DIRECTIONS » From the records, return each line that has the word "Open" in it.

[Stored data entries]
::::::
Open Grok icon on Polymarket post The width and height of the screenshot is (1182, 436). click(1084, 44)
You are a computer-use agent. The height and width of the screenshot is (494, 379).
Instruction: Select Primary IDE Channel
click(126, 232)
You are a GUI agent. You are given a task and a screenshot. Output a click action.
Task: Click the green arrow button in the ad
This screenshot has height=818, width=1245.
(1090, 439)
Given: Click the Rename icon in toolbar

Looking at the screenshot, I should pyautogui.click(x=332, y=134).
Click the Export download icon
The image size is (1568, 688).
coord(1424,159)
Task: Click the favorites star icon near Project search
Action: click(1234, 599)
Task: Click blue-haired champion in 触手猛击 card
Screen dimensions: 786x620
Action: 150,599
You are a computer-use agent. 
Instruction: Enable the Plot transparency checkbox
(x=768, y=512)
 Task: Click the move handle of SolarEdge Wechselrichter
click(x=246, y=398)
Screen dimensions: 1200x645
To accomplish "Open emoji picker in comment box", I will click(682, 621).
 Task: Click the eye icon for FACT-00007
::::::
EXERCISE OUTPUT »
Open Grok icon on Polymarket post The width and height of the screenshot is (1182, 436). click(1084, 44)
To accomplish "Open emoji picker in comment box", I will click(682, 621).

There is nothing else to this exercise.